Her husband Jim had served with the Royal Army Medical Corps, rising to the rank of captain. He had been a member of the ill-fated British Expeditionary Force that had gone to France at the beginning of the Second World War.

When hostilities began on 10th May 1940, the British forces were immediately driven back to the English channel. Jim had been with his unit at Dunkirk, but the invading army had closed in and they had been forced to move south  to avoid capture. His widow recalled:

“They went to Dieppe. A ship was meant to rescue them. It was commanded by the queen’s cousin. What do you call him? Mountbatten. Yes. He tried to get into Dieppe, but he hadn’t a chance. He had to sail on – he went to Malta.

“Anyway, Jim and his men went to Saint Nazaire, but he didn’t make it onto the troopship doing the evacuation, which was a good thing, because it was sunk. There was nothing they could do. They went out into the countryside. He spent the summer making hay with French farmers.

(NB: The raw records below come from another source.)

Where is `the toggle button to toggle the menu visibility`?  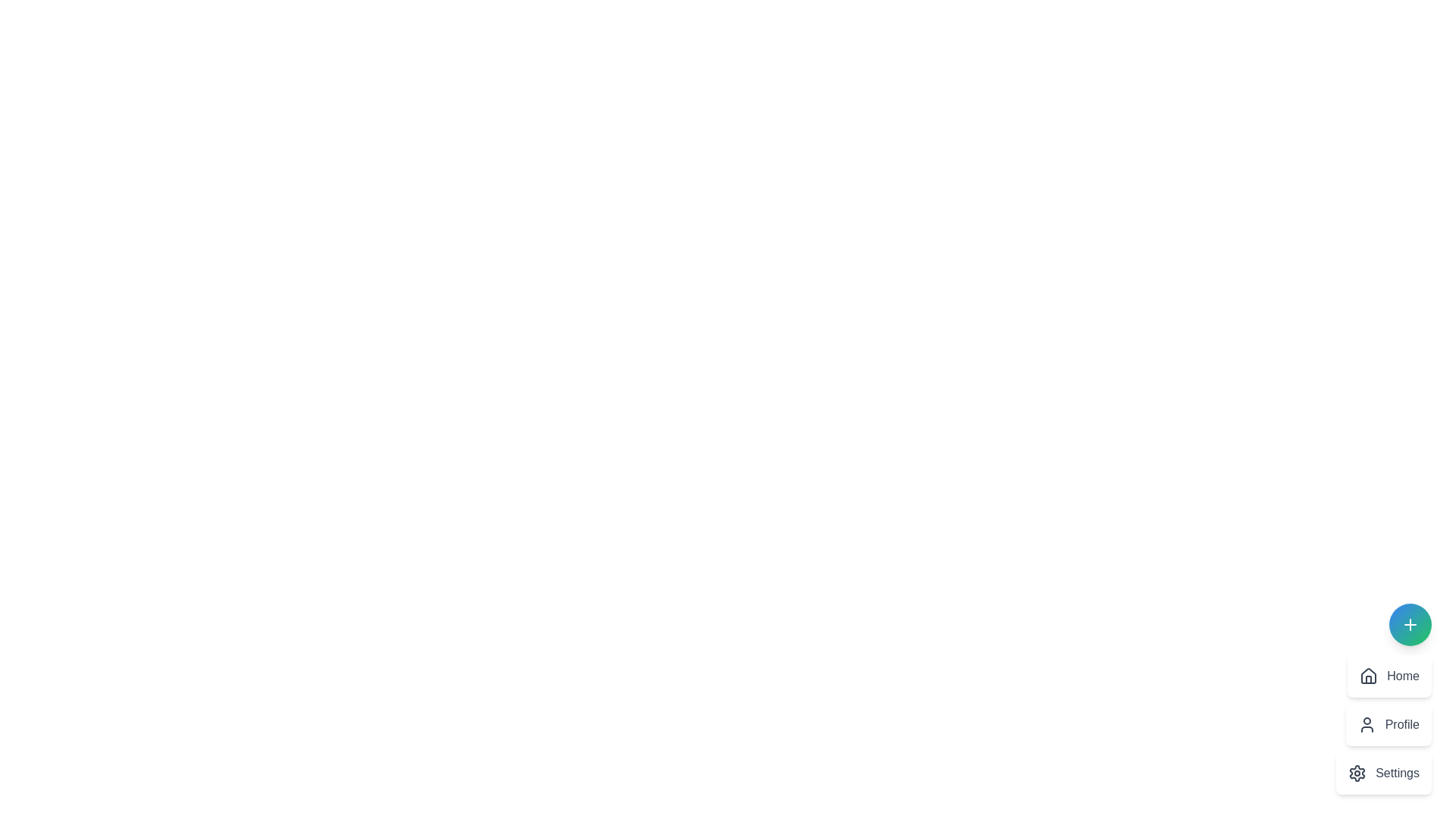 the toggle button to toggle the menu visibility is located at coordinates (1410, 625).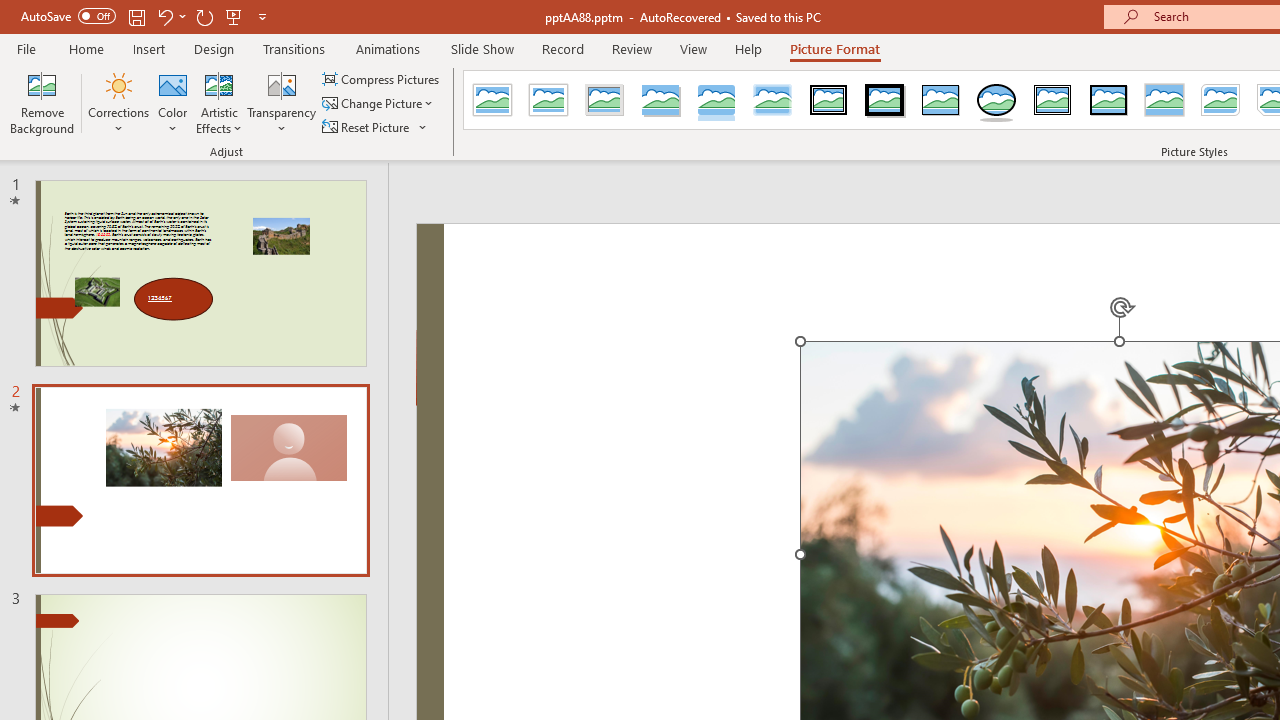  I want to click on 'Transparency', so click(280, 103).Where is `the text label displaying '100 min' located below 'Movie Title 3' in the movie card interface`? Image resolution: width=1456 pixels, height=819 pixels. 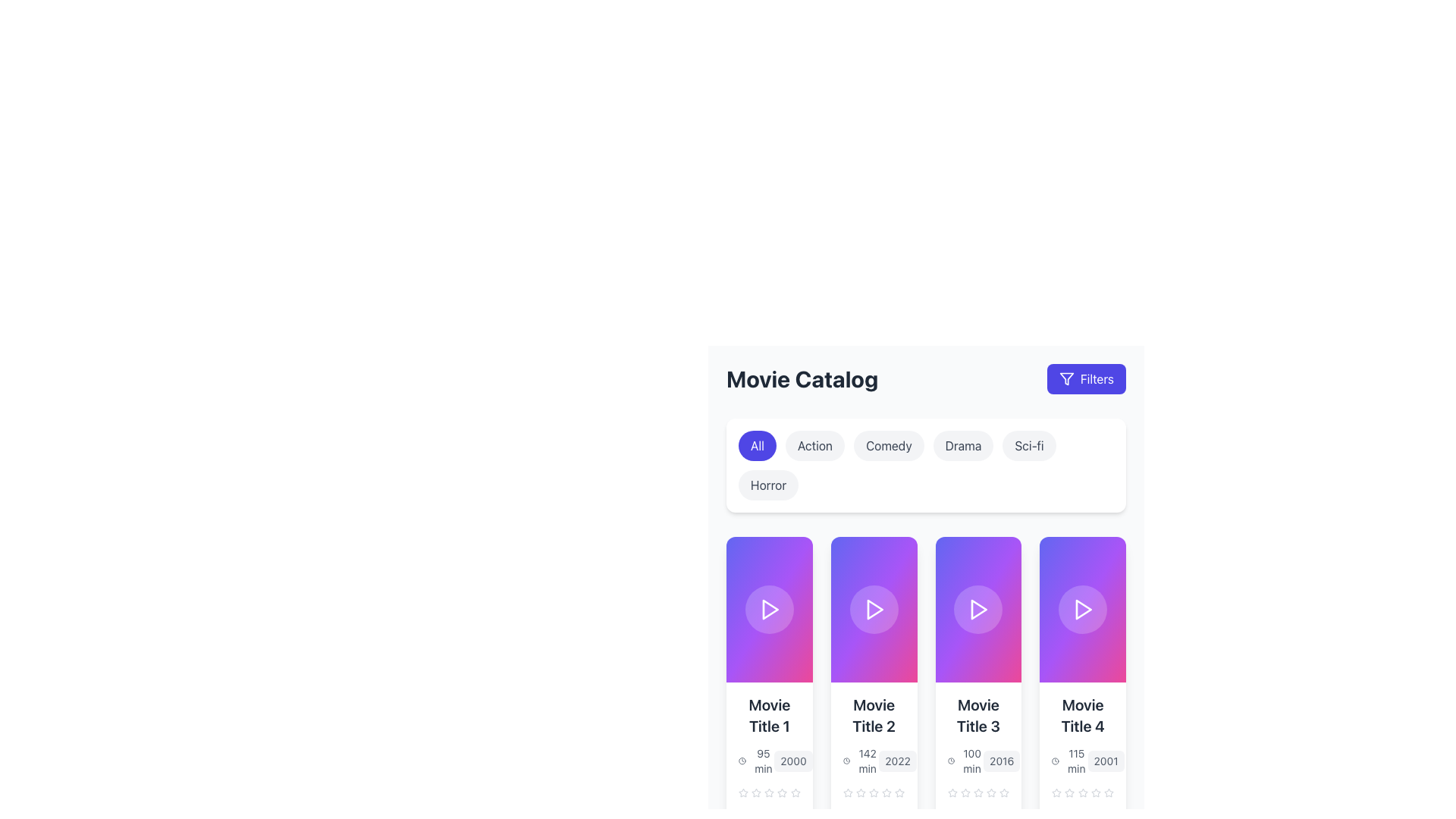 the text label displaying '100 min' located below 'Movie Title 3' in the movie card interface is located at coordinates (972, 761).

Eventually, they got him onto a coalboat going out of Saint Nazaire – there were so many German submarines in the channel that the boat had to sail halfway to America before turning back and heading for England”.

Today in Liverpool there will be a service to remember the sinking of that troopship, HMT Lancastria. The worst maritime disaster in British history, it is estimated that between 4,000 and 6,000 people died when it was sunk, so overcrowded were its decks.

The uncertainty about how many were aboard the Lancastria contrasts with the exactness that exists about many aspects of Second World War history. Perhaps the impressionistic accounts are more in keeping with the flux and confusion of the times.

Even the story of Captain Jim seems to have elements that will forever be unverifiable. How many of his unit were with him through the weeks that followed the loss of the Lancastria? France surrendered eight days after the sinking, how quickly was there a resistance network to shelter British servicemen trapped by the Nazi occupation? Where would the master of a coalboat have claimed to have been sailing when sailing from Saint Nazaire? Would the British have allowed such a boat to return to France? How many things can never be known?